Dec. 5 (UPI) -- Israeli Prime Minister Benjamin Netanyahu said the country will crack down on domestic violence, calling for harsher penalties and GPS trackers for offenders.
This comes amid nationwide protests that the country isn't doing enough to protect women from violence. Netanyahu convened a special ministerial committee Wednesday to discuss the issue, including spending money that was already allocated for that purpose.
"I see violence against women as terrorism for all intents and purposes," Netanyahu said. "The victims are women who suffer from violence and beatings, and we are committed to implement the existing plans."
He had strong words for the offenders while acknowledging that not enough has been done in the past. He promised the state will offer a "warm shoulder for battered women" and "a punch to the face of these abusive men."
"My impression is that our different systems are, in many ways, paralyzed," Netanyahu said. "I saw the raw data and it is very problematic. That is why we need to act against the abusive husbands as well, and that's what is missing. Our entire discourse is lacking, because we're only talking about one side and and not the other."
He plans to convene a committee every two weeks to ensure goals are being met.
Public Security Minister Gilad Erdan said he wants to give police and welfare groups the tools they need to fight domestic violence, including stronger punishments. That includes a proposal for GPS devices that abusers would have to wear so authorities could track their movements. It would deter abusers from stalking their victims, he said.
"This will give women the freedom they deserve, without having to fear that the violent man will violate the restraining order," Erdan said. "In the case of a violation, law enforcement authorities would be able to intervene immediately."
The proposed tags would be issued by courts.

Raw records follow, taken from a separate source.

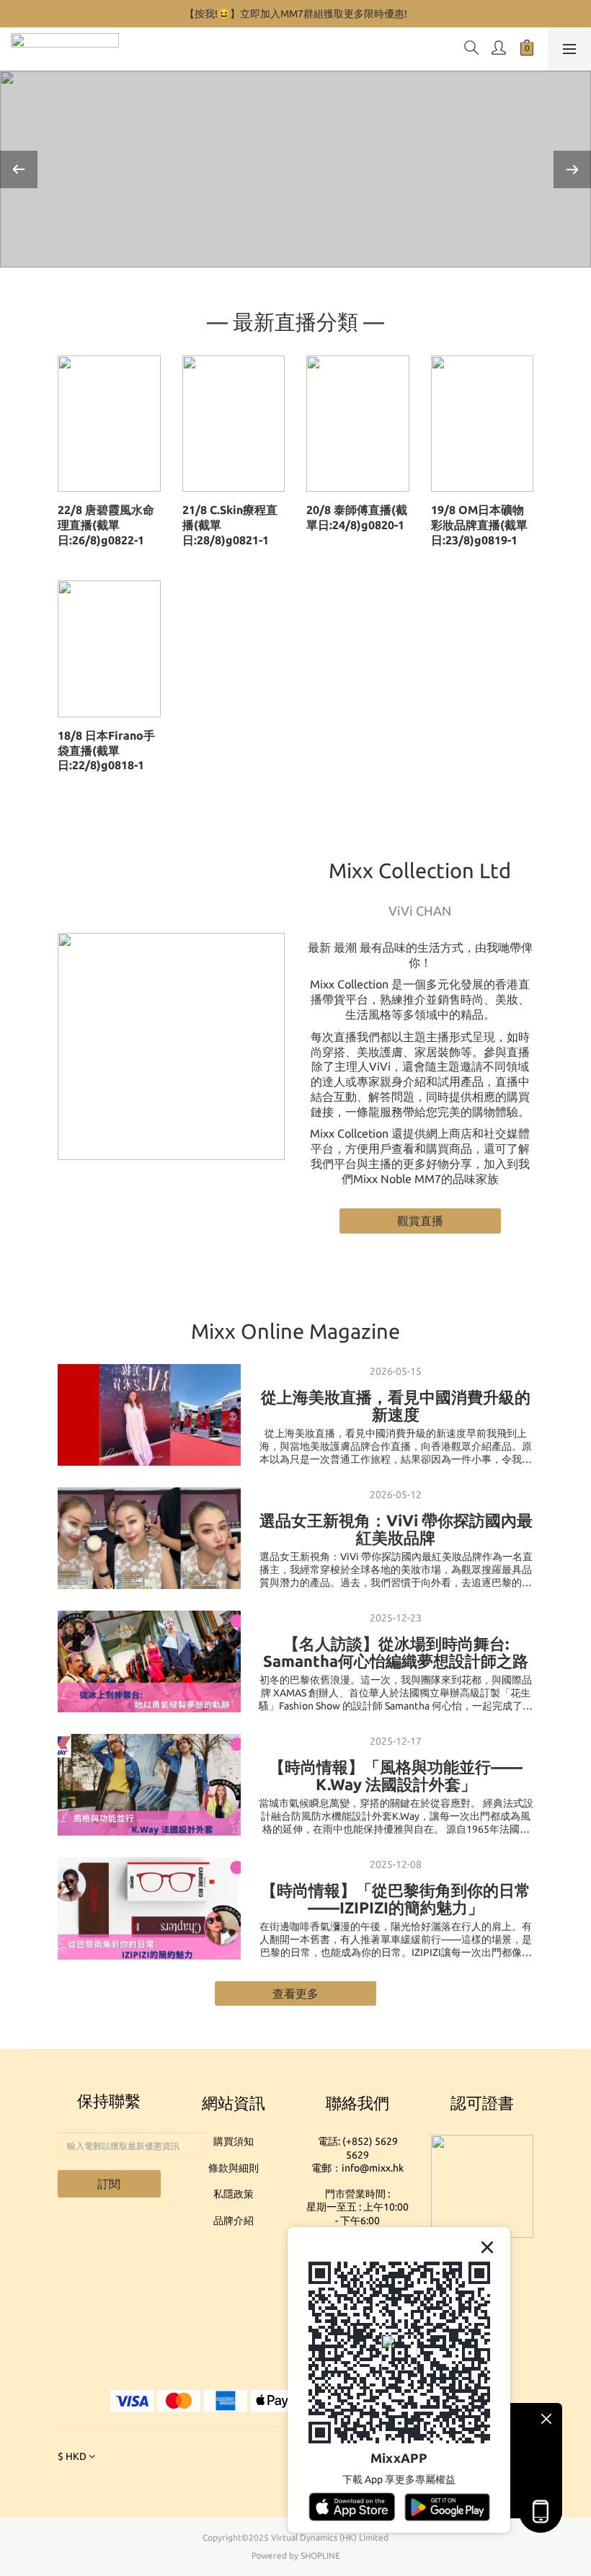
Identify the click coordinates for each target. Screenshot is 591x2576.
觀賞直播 (420, 1220)
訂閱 (108, 2183)
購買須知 (233, 2141)
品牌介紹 (233, 2220)
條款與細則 (233, 2168)
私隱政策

Thousands of protesters took to the streets Tuesday to demand the country take action against domestic violence and fund the program that had been approved by the government. Netanyahu assigned Chief of State Yoav Horowitz and Deputy Finance Minister Itzik Cohen to explore the possibility of funding programs such as rehabilitation for abusers and victims, a public awareness effort and sweeping policy changes for police departments.